Jacksonville singer/rapper GeeXella is a new and fresh voice in indie hip hop. Their songs move seamlessly between melody and crisp, clever rap lyrics, over the innovative beats of collaborator Willie Evans, Jr. You’ll hear romantic, vintage, alt-y, and epic sounds. Listen to GeeXella while you read about their life, inspiration, and perspective on how to beat the stigma of being a non-conforming, queer “Southern woman.”
Where are you from? Where are you now?
Whad upppp I was originally born in Maryland but I reside in Jacksonville, Florida, better known as DUVALLLLLL!
Tell me about the music you make.
Welllll, I don’t really make the music, my amazing producer Willie Evans Jr does!

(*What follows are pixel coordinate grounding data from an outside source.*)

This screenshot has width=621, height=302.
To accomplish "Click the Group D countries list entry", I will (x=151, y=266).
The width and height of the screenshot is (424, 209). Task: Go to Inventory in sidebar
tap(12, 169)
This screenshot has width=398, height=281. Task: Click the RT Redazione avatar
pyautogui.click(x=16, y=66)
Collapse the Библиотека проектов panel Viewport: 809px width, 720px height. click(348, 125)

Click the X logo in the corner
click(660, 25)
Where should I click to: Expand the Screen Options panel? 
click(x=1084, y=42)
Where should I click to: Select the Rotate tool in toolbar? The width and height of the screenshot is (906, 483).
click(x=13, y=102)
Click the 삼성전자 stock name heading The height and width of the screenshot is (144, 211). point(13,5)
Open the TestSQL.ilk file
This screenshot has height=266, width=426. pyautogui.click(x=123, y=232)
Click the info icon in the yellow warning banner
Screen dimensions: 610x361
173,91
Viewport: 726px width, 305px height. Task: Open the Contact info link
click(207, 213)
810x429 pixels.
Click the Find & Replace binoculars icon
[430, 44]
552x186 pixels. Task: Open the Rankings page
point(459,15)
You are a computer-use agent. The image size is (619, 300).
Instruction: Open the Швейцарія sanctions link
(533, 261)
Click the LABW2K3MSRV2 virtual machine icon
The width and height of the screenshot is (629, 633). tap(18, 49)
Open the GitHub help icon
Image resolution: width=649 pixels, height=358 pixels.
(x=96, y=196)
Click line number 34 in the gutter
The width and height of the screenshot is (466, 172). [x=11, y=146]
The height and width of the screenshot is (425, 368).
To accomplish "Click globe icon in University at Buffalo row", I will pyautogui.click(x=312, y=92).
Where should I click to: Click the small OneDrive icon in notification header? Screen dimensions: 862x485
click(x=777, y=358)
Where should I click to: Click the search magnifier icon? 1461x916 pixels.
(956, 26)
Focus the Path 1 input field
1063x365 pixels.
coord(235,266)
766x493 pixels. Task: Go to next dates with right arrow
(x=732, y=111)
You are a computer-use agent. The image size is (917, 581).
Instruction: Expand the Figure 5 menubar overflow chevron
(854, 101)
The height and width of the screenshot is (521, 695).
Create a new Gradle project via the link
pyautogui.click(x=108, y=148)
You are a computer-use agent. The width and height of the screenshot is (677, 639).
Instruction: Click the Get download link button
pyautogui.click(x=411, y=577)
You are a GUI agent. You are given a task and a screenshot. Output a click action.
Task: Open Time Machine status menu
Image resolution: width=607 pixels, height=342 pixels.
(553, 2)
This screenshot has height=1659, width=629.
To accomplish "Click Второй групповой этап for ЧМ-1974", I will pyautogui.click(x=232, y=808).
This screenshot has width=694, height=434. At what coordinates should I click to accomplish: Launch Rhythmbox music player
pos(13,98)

We have been working together for about two years now, and he has been able to capture all the things I like. He just asked me to reference an album and I sent him “feel good” by the Internet and “Z” by SZA. The production on both of those albums inspire me so much. Syd is def one of my favorite songwriters. If I had to describe the music I make, I would say that I am an intersectional hip-hop artist. I try not to forget the things that make me who I am, and I make sure to express that through the lyrics and my appearance.
Does living in the South impact your music? How?
YES! One of my recent songs, “Black Kids,” talks about my experience with other people of color in my community. Also, dealing with the stigma of what a “Southern woman” rapper/singer should look and sound like. I often get inside my head about my style — being a non-conforming queer, it’s hard for people to understand what they are seeing.
How do your family and job affect your musicmaking?
My mother affects me a lot. She is so strong, and I try to embody her strength in my music. My job doesn’t really affect me, but I do have an amazing boss that supports my music. Shout out to you, Ryne K.
What are your hopes for your music?
Wow, that’s a big word ! I just hope we can see more queer folk doing different genres of music. I know how scary it is to kinda have to “come out” in your music, as well as normal life.
Where will you go and what will you do next?
Where will I go?? I’m not sure currently. I hope to be on tour this fall with Tomboi. If not this fall, I will have a tour sometime next year. I just put out my first EP, and I hope I can travel and inspire more young folk with my music.
Where are you headed on tour?
I hope to do some of Florida and the East Coast.
Who do you listen to? Why?
Currently, I’m listening to The Internet, lilyahnox, Jus Moni, Doja Cat, Jamour, Stasia from THEE Satisfaction, no name gypsy, and SZA. I don’t know why, but when it comes to music I listen to the same thing. I guess that’s the old Capricorn in me. When I like a song or an album, I listen to it over and over. It just makes me happy and I like to try to listen to different things in the song that I didn’t hear before.
Who inspires you? Why?
I would have to say my mother and the youth I work with through an organization called Girls Rock Jacksonville. For those of you who are not familiar, it is a week-long summer camp for girls, non-conforming and trans youth. They each get assigned an instrument and they have four days to write a song. The youth that are in this program are so amazing. They are creative and sooooooo strong. I have never met any better human beings in my life. I love to hear the songs they come up with. I mean these youth are ages 9-17 and they are talking about misogyny and how they hate seeing “white men in power” they are fucking radical. lol, I’m not sure If I can cuss. (editor’s note: yes, you can)
Any other Southern women or non-binary or trans Southerners making music that we should know about?
Tomboi (of Jacksonville), Jamour is a power out of Tallahassee, and Danni Cassette is a magical being out of Atlanta.